• Short task: How many lines in the listing below contain the word "perform"? Give only the number.

[Data items]
* start *
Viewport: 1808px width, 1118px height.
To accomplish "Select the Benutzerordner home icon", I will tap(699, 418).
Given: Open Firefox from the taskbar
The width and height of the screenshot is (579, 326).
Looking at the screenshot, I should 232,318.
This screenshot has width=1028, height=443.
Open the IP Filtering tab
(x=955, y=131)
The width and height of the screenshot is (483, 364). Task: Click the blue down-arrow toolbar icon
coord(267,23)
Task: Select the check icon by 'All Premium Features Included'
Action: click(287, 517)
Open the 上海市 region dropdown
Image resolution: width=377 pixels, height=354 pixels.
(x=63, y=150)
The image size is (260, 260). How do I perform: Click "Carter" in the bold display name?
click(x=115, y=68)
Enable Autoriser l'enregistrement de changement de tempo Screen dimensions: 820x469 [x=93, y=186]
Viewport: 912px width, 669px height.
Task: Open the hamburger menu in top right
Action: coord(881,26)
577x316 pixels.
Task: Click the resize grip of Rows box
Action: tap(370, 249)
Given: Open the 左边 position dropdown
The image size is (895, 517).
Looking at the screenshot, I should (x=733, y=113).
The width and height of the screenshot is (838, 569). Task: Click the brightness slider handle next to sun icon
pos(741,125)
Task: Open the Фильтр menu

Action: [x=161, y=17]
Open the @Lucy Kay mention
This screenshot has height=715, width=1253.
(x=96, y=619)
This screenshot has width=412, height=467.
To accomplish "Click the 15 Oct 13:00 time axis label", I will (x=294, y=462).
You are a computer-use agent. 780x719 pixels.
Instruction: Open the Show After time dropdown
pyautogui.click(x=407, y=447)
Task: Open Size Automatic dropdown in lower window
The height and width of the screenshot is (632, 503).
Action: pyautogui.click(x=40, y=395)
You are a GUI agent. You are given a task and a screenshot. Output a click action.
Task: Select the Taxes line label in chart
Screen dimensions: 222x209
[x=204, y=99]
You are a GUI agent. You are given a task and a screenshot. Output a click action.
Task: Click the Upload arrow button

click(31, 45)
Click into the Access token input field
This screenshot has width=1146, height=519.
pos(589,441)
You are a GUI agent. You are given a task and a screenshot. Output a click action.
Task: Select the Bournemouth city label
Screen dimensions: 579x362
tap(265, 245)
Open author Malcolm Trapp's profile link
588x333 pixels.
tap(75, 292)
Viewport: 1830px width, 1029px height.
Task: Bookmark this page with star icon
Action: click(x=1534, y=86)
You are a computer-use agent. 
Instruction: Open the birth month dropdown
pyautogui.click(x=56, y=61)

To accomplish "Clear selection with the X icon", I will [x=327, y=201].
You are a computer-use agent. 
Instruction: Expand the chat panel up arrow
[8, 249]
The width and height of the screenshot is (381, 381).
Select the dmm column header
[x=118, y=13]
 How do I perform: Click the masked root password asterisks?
* end *
• Answer to the task: 2